Long Range Object-Level Monocular Depth Estimation for UAVs
This work addresses a critical need for accurate depth estimation in UAVs to enhance autonomous flight safety, though it is incremental as it builds on existing object detection frameworks.
The paper tackles the problem of estimating object depth from monocular images for UAV collision avoidance by proposing novel extensions to existing object detection methods, including Sigmoid/ReLU encodings and a Soft-Argmax loss, and demonstrates improved performance over state-of-the-art approaches on the Amazon Airborne Object Tracking dataset.

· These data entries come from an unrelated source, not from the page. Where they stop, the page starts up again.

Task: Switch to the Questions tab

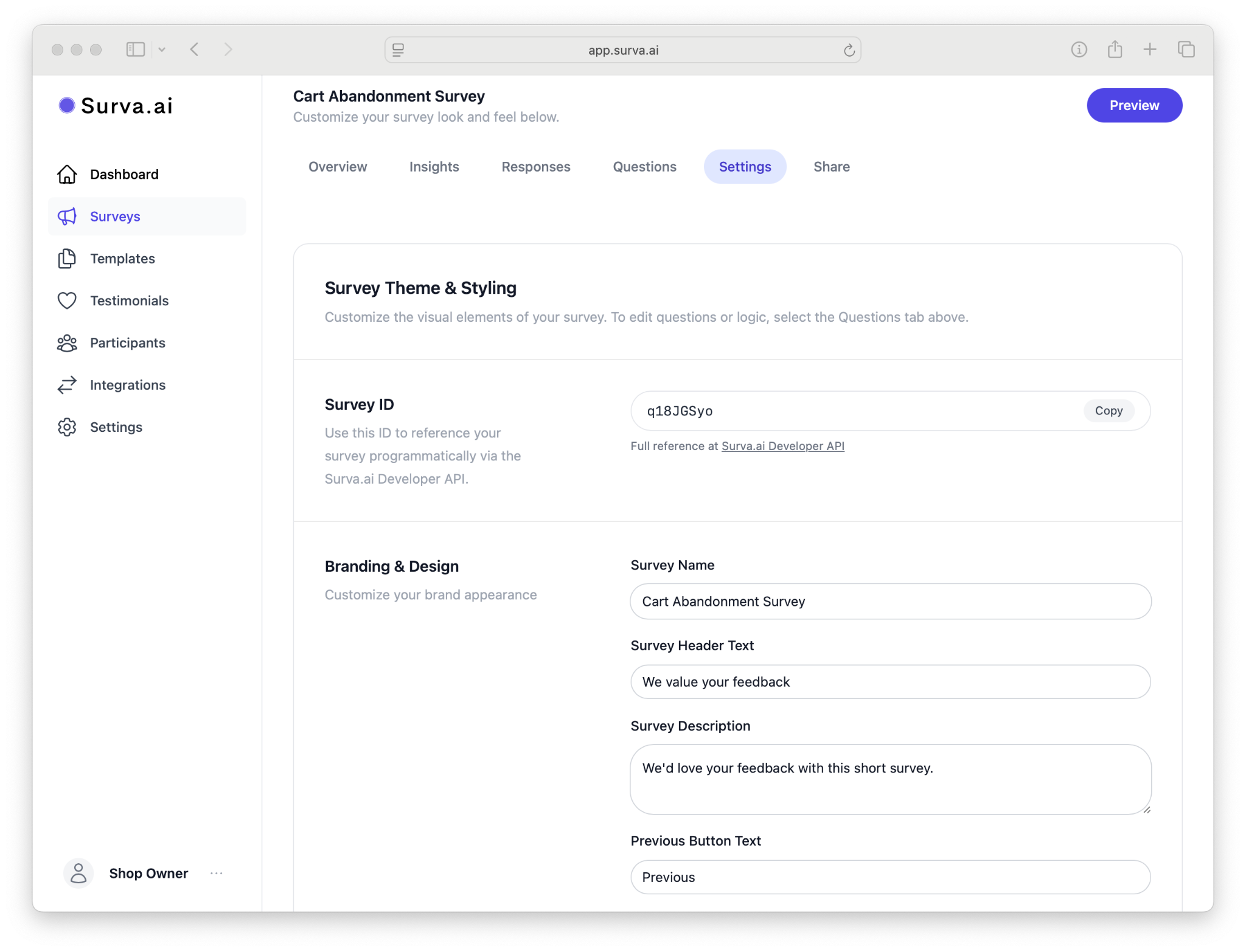Action: click(x=644, y=167)
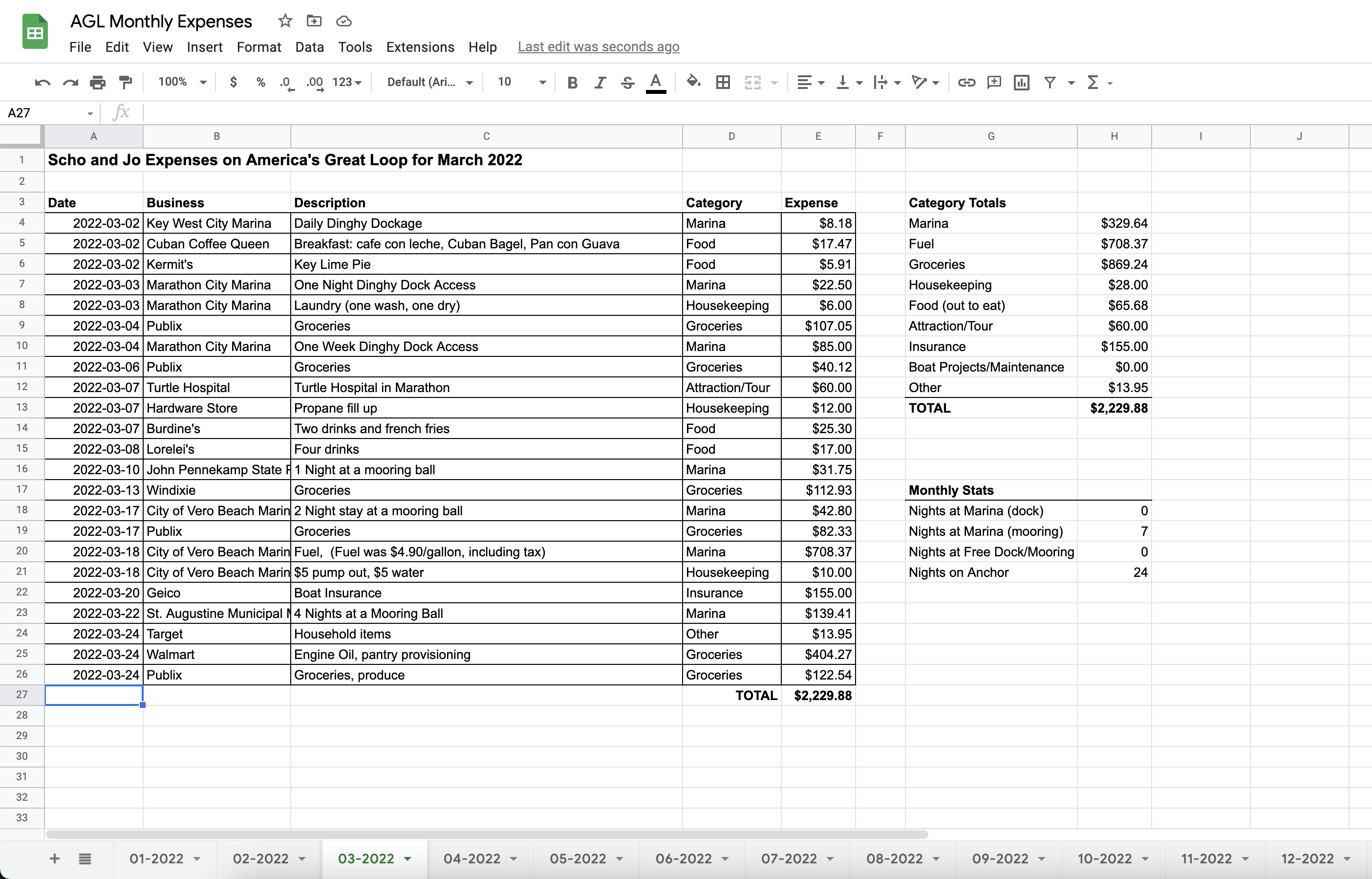Screen dimensions: 1372x879
Task: Click the Insert link icon
Action: [x=966, y=83]
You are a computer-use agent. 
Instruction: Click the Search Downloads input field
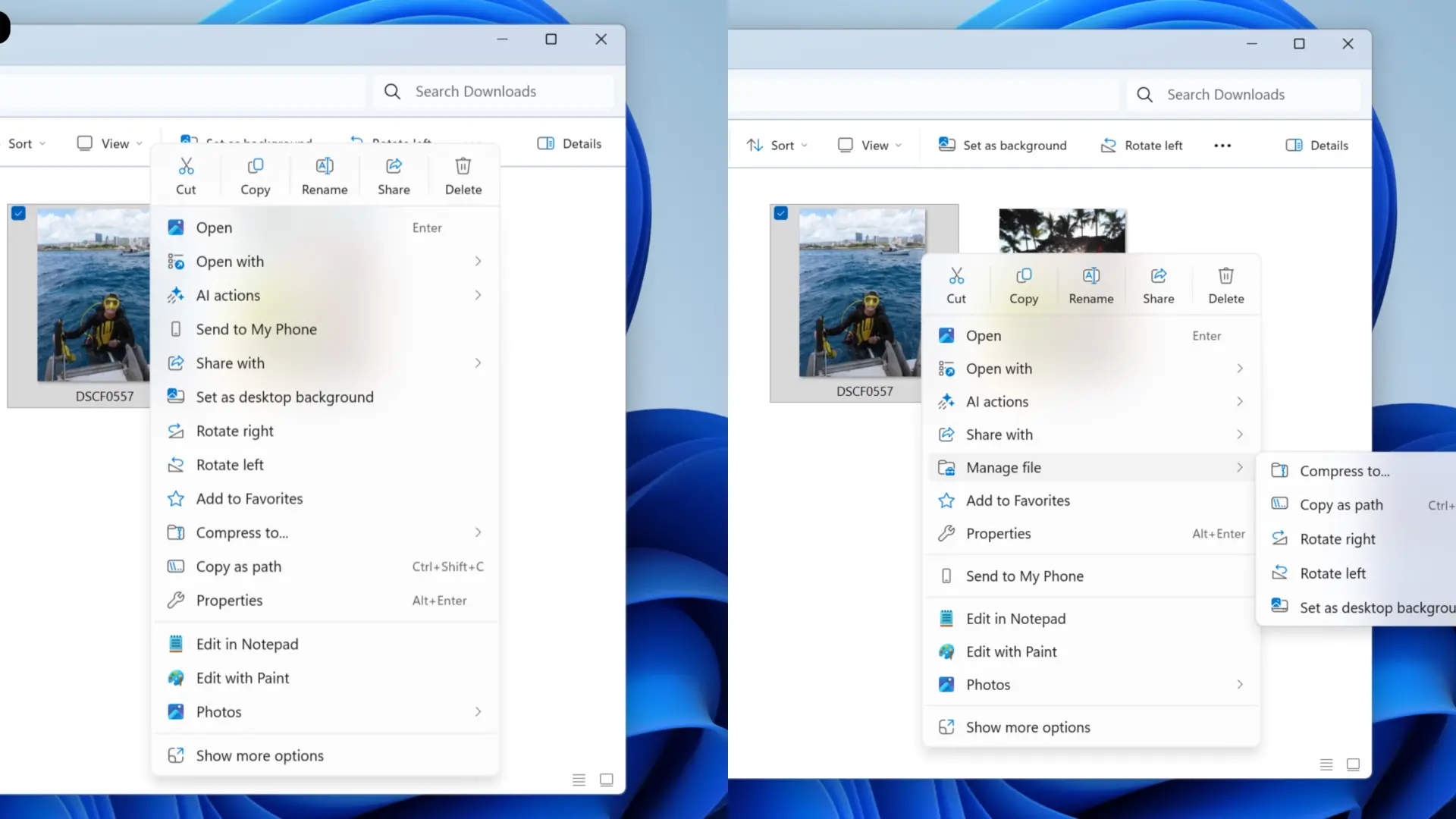(x=1244, y=94)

Computer vision-based object detection is a key modality for advanced Detect-And-Avoid systems that allow for autonomous flight missions of UAVs. While standard object detection frameworks do not predict the actual depth of an object, this information is crucial to avoid collisions. In this paper, we propose several novel extensions to state-of-the-art methods for monocular object detection from images at long range. Firstly, we propose Sigmoid and ReLU-like encodings when modeling depth estimation as a regression task. Secondly, we frame the depth estimation as a classification problem and introduce a Soft-Argmax function in the calculation of the training loss. The extensions are exemplarily applied to the YOLOX object detection framework. We evaluate the performance using the Amazon Airborne Object Tracking dataset. In addition, we introduce the Fitness score as a new metric that jointly assesses both object detection and depth estimation performance. Our results show that the proposed methods outperform state-of-the-art approaches w.r.t. existing, as well as the proposed metrics.